Were Temporary Help a movie, which playwright David Wiltse probably hopes it will be eventually, it could be the kind of tingly genre exercise that attracts the same cult following as something like The Last Seduction or Red Rock West. Had it appeared 50 or 60 years ago, it would have had tremendous appeal in that it avails itself of the James M. Cain formula that was so much a part of the earlier film noir years. It’s a sordid tale, like The Postman Always Rings Twice and Double Indemnity before it, in which a good-looking stranger arrives at a deceptively serene household where the wife harbors reasons for wanting someone to assist in disposing of her husband. But since Temporary Help has sneaked into an off-Broadway berth and not onto local screens, it’s possible that the taut but offbeat piece will end up sneaking out of town just as quietly.

If so, that would be a minor shame, because Wiltse knows what he wants to do and — within the narrow limits he sets himself — does it well. Jolting the audience with a rifle shot just before the lights bump up, Wiltse introduces Karl Streber (Robert Cuccioli) and his wife, Faye (Margaret Colin), hovering over a covered corpse in their Cascade, Nebraska kitchen. The victim, they immediately reveal, is the latest in a series
of hired hands whom Karl has murdered after luring them into a slightly complicated cattle-purchasing scam from which he derives their proceeds. (We quickly see how ironically clever is the title Temporary Help.)

The fly in this particular tin of Bag Balm is that Faye, who seems to have found each of
the unfortunate dupes attractive, has long since tired of Karl’s homicidal habits. She’s also worn to a frazzle over his verbal and physical abuse. Karl regularly knocks Faye around because he’s jealous of her interest in the itinerant workers; he’s also envious of her appeal to Sheriff Ron Stucker (William Prael), who’s hanging around the farm because he’s beginning to get suspicious of the just-opened bank accounts that the missing sojourners have left behind.
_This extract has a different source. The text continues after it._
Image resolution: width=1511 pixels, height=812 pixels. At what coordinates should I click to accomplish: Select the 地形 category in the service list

Complicating matters is the fact that Karl himself seems to have a sexual interest in at least some of these poor fellas, although he’d never fess up to it.
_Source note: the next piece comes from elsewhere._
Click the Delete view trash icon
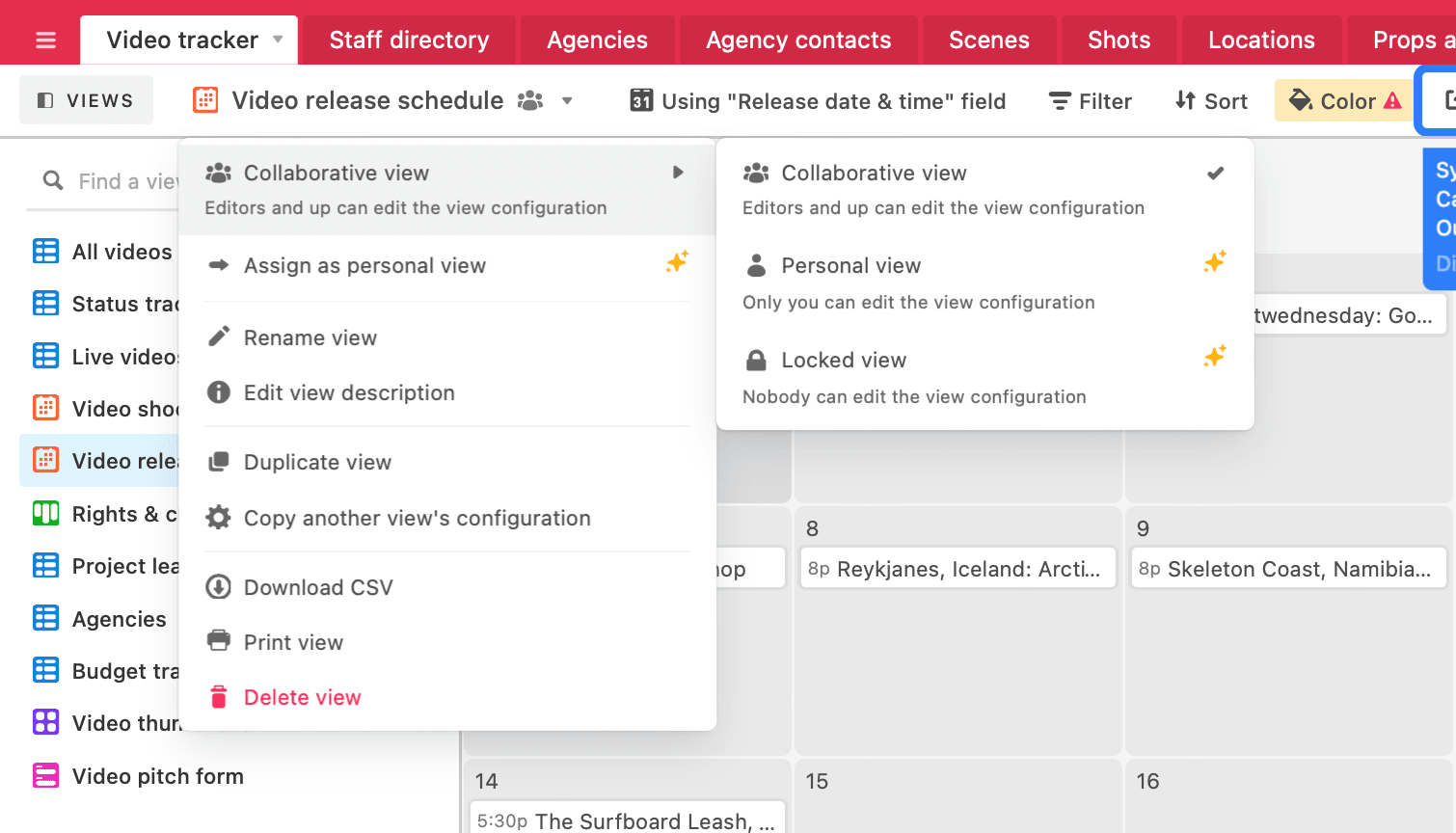1456x833 pixels. 219,696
The already tense situation intensifies when Vincent Castelnuovo-Tedesco (Chad Allen),
who acts a lot dumber than he is, is invited to put his shoulder to the farmhouse wheel and his tired body into a second-floor spare room. Faye begins to hanker for him, or so it seems. When she eventually seduces him, she brings up the get-hubby idea and dangles in front of Vincent his participation in the farm, which she claims is in her name. Karl, aware that there’s hanky-panky in the bedroom, doesn’t do much about it because — among other reasons — he figures he can recruit Vincent to join a counter-scheme. Vincent, for his part in this conniving trio, indicates that he could and would sell himself to the highest bidder.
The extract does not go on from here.